**CONSIGNE**
D'après le texte sur l'écotaxe ci-dessous, de quels critères le tarif du péage allemand pour les camions dépend-il ? Citez-les tous.

**SECTION DU TEXTE**
>>>
Ce qui pose problème, bien sûr, ce sont les frais de fonctionnement du dispositif, ceux qui sont exigés par le prestataire (en surplus des frais que devra l'Etat en raison de la suspension du projet). En cumulant les coûts d'installation de l'infrastructure et ceux d'exploitation pour une durée de 11 ans effective, il apparaît que 27% des recettes annuelles totales générées par ce dispositif reviendront à Ecomouv'. Si l'on ne compte que les versements annuels hors coûts d'installation (soit 250 millions d'euros), un peu plus de 20% des recettes attendues devraient être reversées au prestataire. Un niveau supérieur au modèle allemand abondamment cité dans les études préparatoires au Grenelle de l'environnement qui l'avait institué. 

 >> Écotaxe: le contrat de collecte devient un enjeu politique

  •  Allemagne : un système cher à l'achat, rentable sur le long terme?

Le système allemand, - ou Lastkraftwagen Maut raccourci en LKW Maut, a été mis en place en 2005. Pour 16 centimes d'euros par km en moyenne, les camions de plus de 12 tonnes peuvent circuler sur le réseau autoroutier habituellement gratuit en Allemagne.

 Le tarif varie en fonction du poids, du nombre d'essieux ou encore des émissions polluantes du véhicule. Celui-ci est repéré par un système satellitaire embarqué qui mesure la distance parcourue.

 La société qui collecte la taxe, Toll Collect est gérée par un consortium regroupant Daimler Chrysler, Deutsche Telecom et français Cofiroute). Sur les 4,4 milliards d'euros récoltés l'an dernier, quelque 600 millions ont atterri dans les caisses de cette société, soit environ 13% du total.

Toutefois, l'installation de ce système reposant sur un contrôle satellitaire s'est révélée très coûteuse. Ce dispositif serait même le "plus cher de tous" les systèmes similaires en Europe,  explique Scott Wilson, consultant britannique en stratégie logistique auprès du cabinet Leigh Fisher. A l'époque sa "technologie d'avant-garde" justifiait semble-t-il ces coûts élevés. L'avantage, ajoute le spécialiste du transport routier, c'est que si "le coût initial des unités à bord est élevé, les coûts à long terme le sont moins". Sauf que, depuis 2004, l'Etat affronte Toll Collect devant les juges pour un conflit concernant des retards sur la mise en œuvre du projet. En outre, la grille tarifaire est remise en cause par des usagers.

Dans l'Hexagone, le dispositif consiste en un système électronique embarqué permettant de mesurer les distances parcourues et de transmettre des données aux portiques de détection installés sur la route.
<<<
**SEGMENT DE DONNÉES**
>>>
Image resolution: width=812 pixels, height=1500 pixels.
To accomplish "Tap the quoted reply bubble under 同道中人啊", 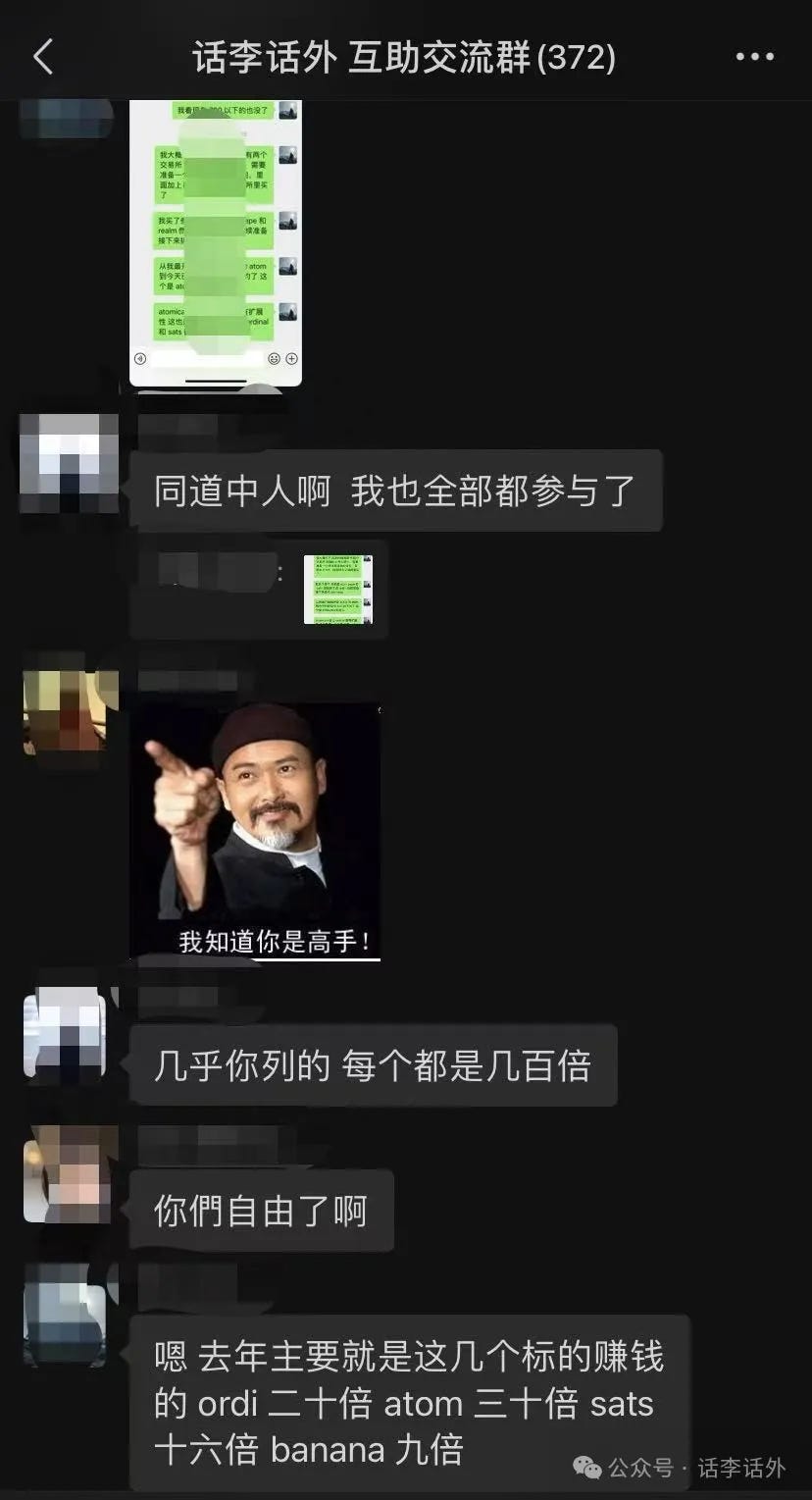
<<<
**RÉPONSE**
Le poids, le nombre d'essieux et les émissions polluantes du véhicule.